You see, Jesus is Lord of the Sabbath because it’s in him that you can rest from your works. You can put down your striving to earn God’s approval, because Jesus has already won it for you. And you can find rest from that anxiety of never knowing if you’re good enough, because at the cross Jesus absorbed the anger of God for our not being good enough, for our sin and hardness of heart and missing what’s most important. And we can put down our restless trying to prove ourselves to ourselves or others, because we know that in Jesus we are already loved and approved of.  And we can put down our ever watchful judgementalism of others - because we know he has shown us grace, so we can show others grace. 

He’s the Lord of the Sabbath, and in him we can find rest and freedom. Freedom from the slavery of needing to prove ourselves. Freedom from the slavery of always having to have more. Freedom from the self destructiveness of self righteousness.
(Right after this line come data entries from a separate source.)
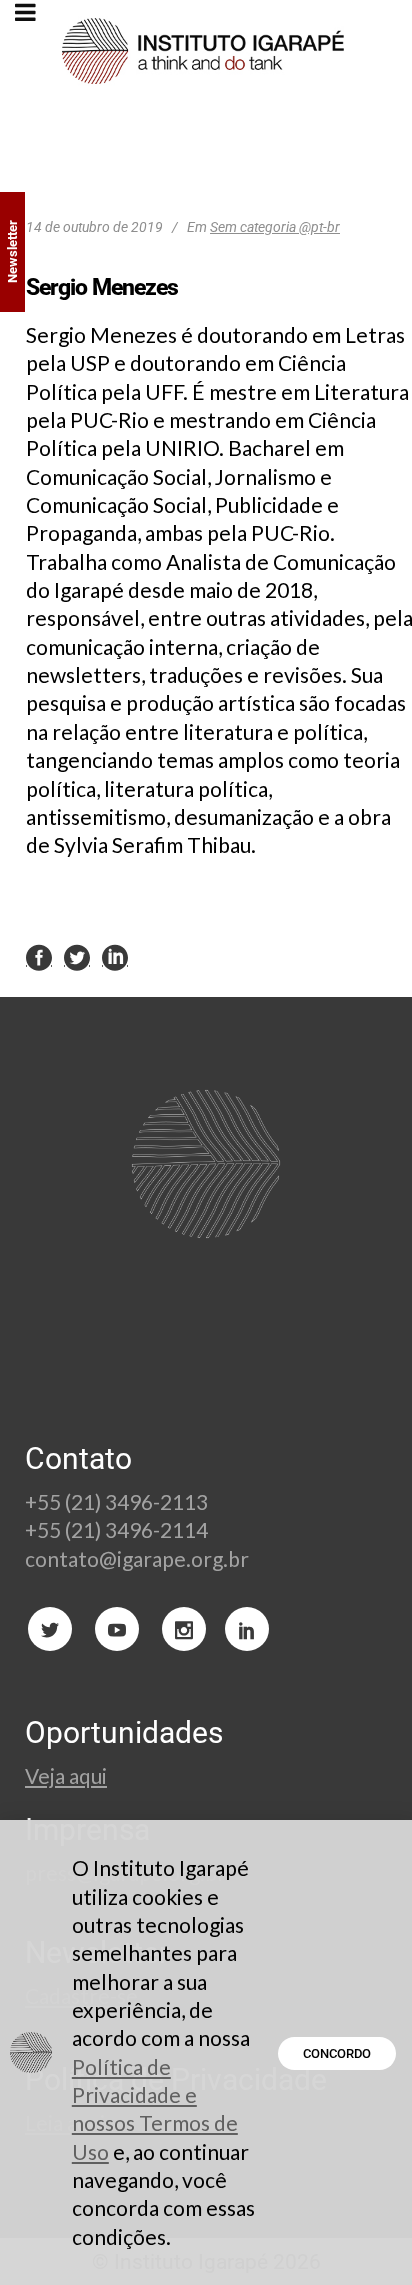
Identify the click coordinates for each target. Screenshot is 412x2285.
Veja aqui (66, 1775)
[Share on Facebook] (39, 956)
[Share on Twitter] (77, 956)
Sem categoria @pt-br (275, 227)
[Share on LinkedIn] (115, 956)
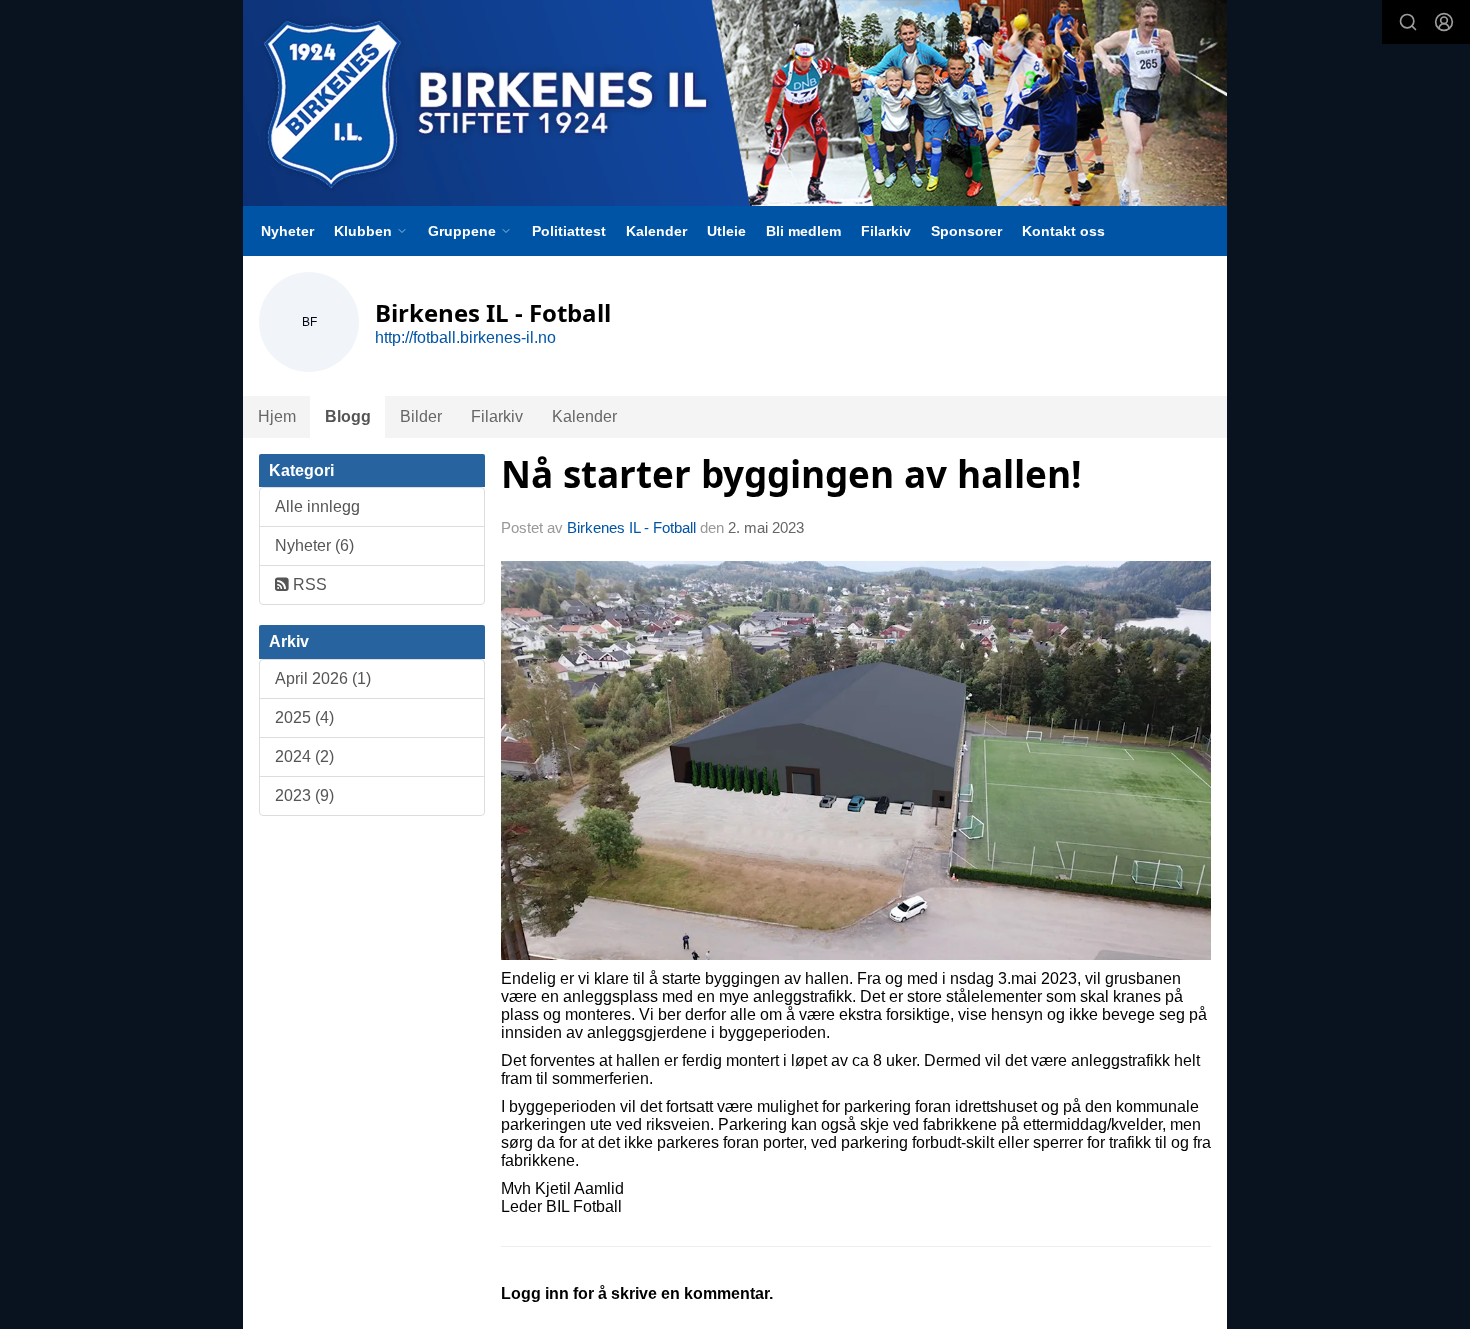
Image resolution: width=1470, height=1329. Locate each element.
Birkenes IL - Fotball (631, 527)
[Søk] (1408, 22)
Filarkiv (886, 231)
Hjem (277, 416)
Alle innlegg (317, 506)
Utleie (726, 231)
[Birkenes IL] (735, 103)
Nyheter (287, 231)
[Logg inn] (1444, 22)
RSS (308, 584)
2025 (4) (304, 717)
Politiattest (569, 231)
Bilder (421, 416)
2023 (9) (304, 795)
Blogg (348, 416)
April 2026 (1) (323, 678)
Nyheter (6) (314, 545)
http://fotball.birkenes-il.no (465, 337)
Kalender (656, 231)
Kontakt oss (1063, 231)
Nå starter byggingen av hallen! (791, 474)
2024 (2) (304, 756)
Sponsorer (966, 231)
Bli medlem (803, 231)
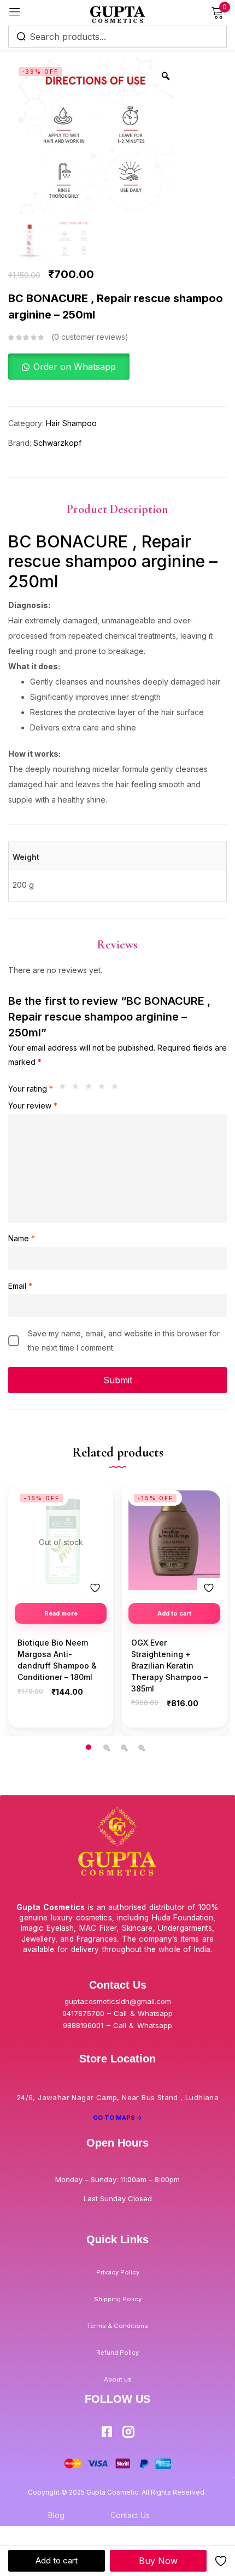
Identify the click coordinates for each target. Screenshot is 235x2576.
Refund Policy (117, 2352)
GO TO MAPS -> (118, 2117)
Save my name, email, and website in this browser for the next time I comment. (124, 1340)
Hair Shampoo (71, 423)
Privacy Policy (117, 2272)
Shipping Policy (118, 2299)
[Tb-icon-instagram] (128, 2432)
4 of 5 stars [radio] (104, 1088)
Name (21, 1238)
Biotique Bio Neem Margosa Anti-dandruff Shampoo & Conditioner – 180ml (57, 1660)
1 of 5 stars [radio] (65, 1088)
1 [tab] (88, 1747)
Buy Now (158, 2560)
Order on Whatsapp (74, 366)
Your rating (30, 1088)
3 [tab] (123, 1747)
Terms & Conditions (117, 2326)
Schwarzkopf (57, 442)
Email (20, 1285)
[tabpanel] (61, 1610)
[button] (69, 367)
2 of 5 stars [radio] (78, 1088)
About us (118, 2379)
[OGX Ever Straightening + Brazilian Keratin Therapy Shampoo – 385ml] (174, 1539)
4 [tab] (141, 1747)
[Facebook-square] (107, 2432)
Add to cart (57, 2560)
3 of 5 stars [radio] (91, 1088)
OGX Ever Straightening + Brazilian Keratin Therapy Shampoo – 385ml (169, 1665)
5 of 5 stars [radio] (117, 1088)
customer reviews (89, 336)
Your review (32, 1105)
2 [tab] (106, 1747)
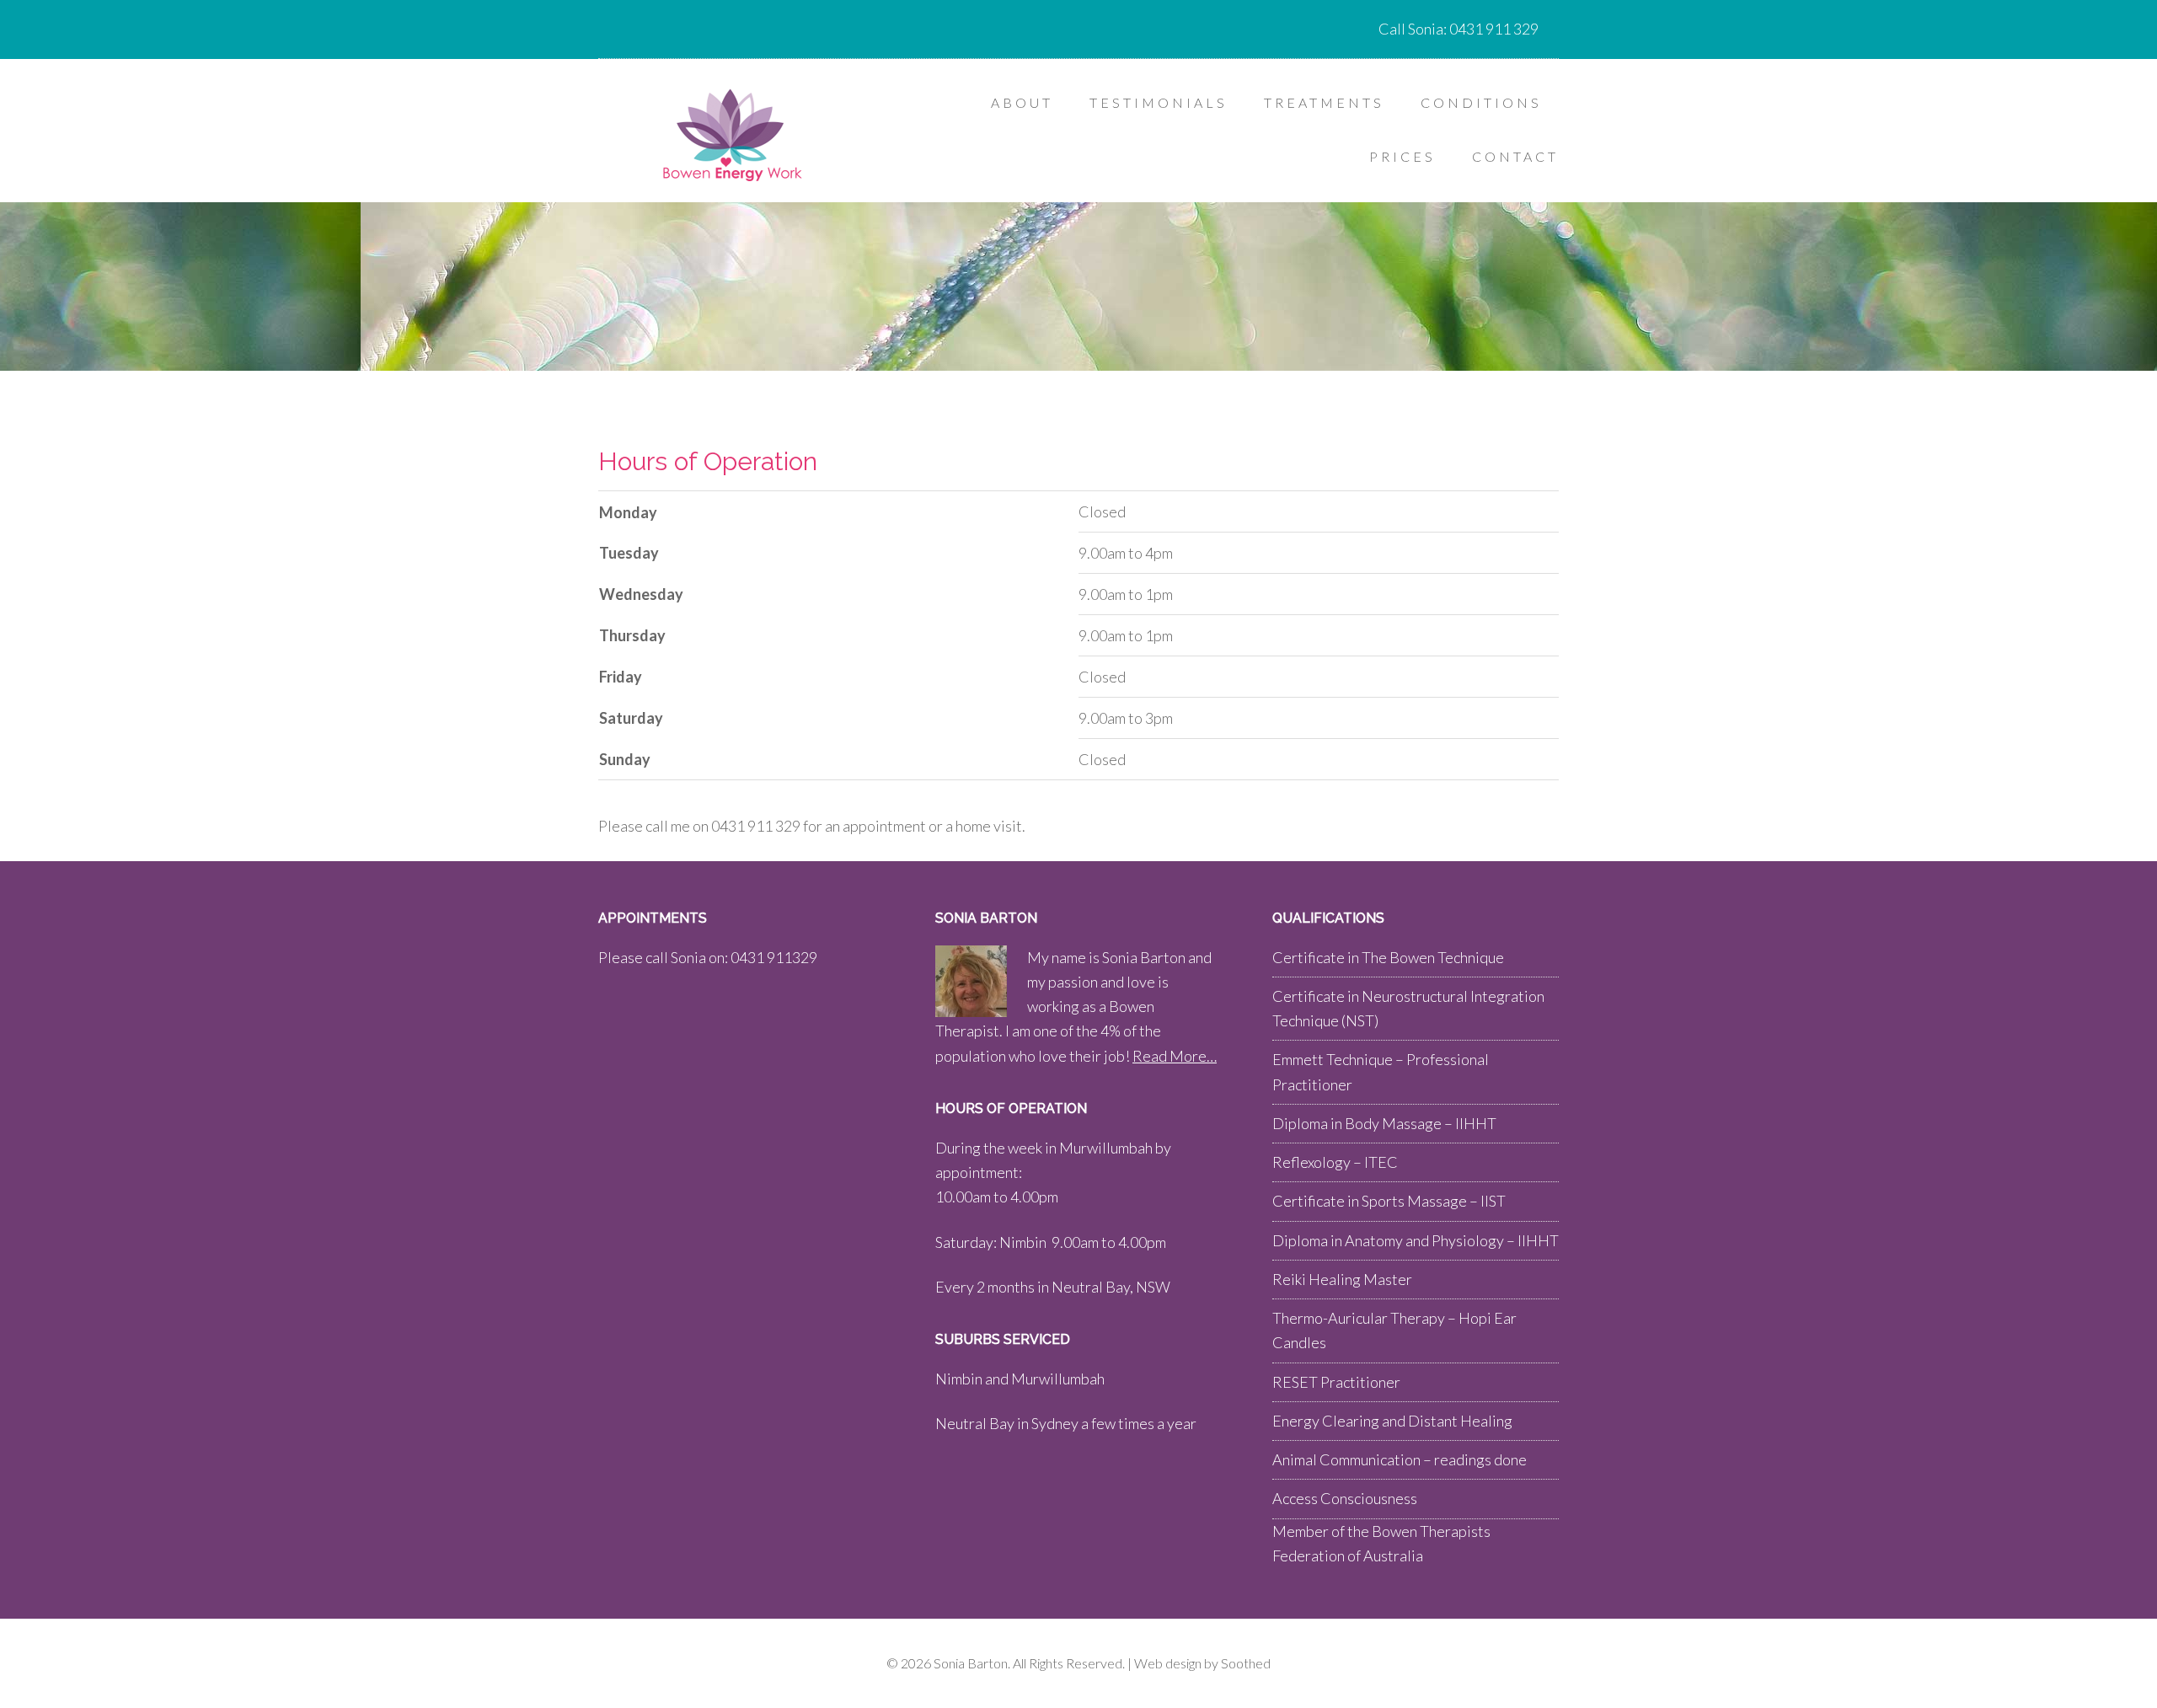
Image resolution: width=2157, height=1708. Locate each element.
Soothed (1246, 1663)
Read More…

And as you know that inner rest, you’ll also be able to rest physically, to stop and take a Sabbath - a Sabbath that’s a blessing, not a burden. A Sabbath of restoration, not rules. Psalm 46 says, “Be still and know that I am God.” Be still, stop, put your work down, rest - and know, experience the fact that Christ’s work for you is complete, there’s nothing more for you to do. You’re free, you’re healed and whole in him and your future is safe in his hands.